Phase two: Engineers performed a design optimization in ANSYS Mechanical APDL. A parametric model of beam and shell elements was created. The sizes and thicknesses of the beams and shells respectively were defined as design variables and the mass of the structure as the objective function. The natural frequency was defined as a state variable and the mass of the structure as the objective function to ensure that the natural frequencies of the steel support structure avoided the critical resonant frequencies of the concrete foundation block.
The design optimization refined the support structure, beams, and plates. These data were forwarded to Whittaker Engineering, the support structure manufacturer that made some manufacturing modifications to the design. In return, the company provided IDAC with an Autodesk Inventor model of the structure for further analysis.

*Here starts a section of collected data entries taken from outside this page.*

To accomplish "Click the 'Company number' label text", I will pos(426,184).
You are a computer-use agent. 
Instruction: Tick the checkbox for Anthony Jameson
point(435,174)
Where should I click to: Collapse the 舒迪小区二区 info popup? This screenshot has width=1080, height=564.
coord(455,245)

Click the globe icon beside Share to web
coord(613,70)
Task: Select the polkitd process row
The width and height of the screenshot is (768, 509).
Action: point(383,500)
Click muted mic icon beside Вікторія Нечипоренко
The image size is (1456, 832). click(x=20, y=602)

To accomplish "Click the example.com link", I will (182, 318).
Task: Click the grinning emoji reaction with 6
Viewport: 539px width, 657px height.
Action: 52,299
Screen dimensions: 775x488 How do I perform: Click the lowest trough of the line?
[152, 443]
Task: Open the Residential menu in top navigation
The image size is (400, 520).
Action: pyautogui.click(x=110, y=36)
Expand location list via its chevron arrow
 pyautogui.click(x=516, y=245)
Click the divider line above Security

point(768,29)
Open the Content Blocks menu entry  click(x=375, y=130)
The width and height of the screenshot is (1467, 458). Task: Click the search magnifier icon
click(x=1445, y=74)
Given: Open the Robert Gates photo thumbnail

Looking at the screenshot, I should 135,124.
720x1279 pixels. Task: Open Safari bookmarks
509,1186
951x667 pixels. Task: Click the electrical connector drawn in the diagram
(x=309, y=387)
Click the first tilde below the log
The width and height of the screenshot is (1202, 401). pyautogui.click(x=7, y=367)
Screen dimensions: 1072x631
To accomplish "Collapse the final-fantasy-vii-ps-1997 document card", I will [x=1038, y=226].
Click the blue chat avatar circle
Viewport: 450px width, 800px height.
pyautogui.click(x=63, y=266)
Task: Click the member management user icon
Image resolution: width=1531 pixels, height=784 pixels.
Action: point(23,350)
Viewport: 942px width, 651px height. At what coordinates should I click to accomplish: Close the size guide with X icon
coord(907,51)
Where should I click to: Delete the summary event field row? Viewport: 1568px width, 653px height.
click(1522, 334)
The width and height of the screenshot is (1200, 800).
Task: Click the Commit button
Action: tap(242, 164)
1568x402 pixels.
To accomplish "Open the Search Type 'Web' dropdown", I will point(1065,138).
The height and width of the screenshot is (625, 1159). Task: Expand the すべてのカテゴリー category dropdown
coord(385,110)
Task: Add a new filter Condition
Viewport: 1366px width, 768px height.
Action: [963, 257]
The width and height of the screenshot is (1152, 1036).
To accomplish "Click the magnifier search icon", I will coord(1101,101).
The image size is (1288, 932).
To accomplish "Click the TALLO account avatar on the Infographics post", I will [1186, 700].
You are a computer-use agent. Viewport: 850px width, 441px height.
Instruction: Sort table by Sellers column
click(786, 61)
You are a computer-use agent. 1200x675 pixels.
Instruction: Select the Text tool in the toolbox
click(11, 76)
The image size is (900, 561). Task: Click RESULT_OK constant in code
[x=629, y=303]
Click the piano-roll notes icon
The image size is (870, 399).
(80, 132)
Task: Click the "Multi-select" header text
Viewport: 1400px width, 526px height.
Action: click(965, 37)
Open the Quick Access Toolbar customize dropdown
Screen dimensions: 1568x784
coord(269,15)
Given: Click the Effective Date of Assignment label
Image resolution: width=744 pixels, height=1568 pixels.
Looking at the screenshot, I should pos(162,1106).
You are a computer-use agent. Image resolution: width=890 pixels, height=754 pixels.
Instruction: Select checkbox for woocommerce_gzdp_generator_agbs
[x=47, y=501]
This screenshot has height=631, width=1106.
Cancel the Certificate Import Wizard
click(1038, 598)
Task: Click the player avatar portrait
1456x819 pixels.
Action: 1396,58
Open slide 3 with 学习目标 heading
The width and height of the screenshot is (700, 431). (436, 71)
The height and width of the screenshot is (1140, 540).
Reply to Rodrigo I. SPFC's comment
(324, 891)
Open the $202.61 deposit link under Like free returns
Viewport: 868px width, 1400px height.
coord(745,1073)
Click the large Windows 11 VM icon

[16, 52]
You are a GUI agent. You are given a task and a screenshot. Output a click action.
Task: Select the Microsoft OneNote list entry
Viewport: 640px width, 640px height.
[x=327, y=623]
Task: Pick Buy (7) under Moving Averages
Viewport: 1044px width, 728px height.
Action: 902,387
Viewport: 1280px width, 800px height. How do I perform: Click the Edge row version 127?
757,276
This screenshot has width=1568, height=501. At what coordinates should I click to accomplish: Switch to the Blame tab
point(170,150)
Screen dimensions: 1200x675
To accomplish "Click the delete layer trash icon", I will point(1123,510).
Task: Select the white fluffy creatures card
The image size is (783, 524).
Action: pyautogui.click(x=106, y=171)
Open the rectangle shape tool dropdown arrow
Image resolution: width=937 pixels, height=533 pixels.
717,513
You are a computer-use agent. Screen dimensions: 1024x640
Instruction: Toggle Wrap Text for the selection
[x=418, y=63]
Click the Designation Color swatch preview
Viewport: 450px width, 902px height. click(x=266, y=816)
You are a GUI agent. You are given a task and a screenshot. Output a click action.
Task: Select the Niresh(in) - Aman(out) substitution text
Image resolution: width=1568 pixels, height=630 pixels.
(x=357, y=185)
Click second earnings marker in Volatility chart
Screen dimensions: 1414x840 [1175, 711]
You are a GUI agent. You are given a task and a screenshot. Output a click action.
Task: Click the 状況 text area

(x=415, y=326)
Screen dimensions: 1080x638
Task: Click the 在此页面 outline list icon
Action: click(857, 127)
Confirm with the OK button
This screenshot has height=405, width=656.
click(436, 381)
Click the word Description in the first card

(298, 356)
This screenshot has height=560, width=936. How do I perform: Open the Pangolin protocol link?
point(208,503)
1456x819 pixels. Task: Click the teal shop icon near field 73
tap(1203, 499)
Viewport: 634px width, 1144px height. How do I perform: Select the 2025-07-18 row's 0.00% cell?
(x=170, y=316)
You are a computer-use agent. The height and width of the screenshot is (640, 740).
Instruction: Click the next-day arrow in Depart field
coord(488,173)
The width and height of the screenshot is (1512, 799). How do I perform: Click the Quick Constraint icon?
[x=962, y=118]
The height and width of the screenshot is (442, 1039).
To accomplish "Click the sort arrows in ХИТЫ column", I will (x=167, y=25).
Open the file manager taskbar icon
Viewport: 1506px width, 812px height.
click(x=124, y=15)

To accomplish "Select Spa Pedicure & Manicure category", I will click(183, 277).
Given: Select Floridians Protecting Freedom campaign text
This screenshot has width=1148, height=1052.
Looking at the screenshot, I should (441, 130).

Technicians install the flywheel generator. It consists of a dynamometer and a water-cooled disc braking system.
Phase three: Engineers used the Inventor model in ANSYS Mechanical to mesh the solid model of beams and shells with solid elements and then re-analyze them to verify the final design of the support structure.
The use of ANSYS Mechanical to optimize the shape optimization within of the support structure for the 11-ton brake assembly delivered a design that made use of minimum weight and space while giving a reliable design and cost saving. The results from the analyses also showed that maximum performance was attained while avoiding the modes of resonance of the concrete foundation block.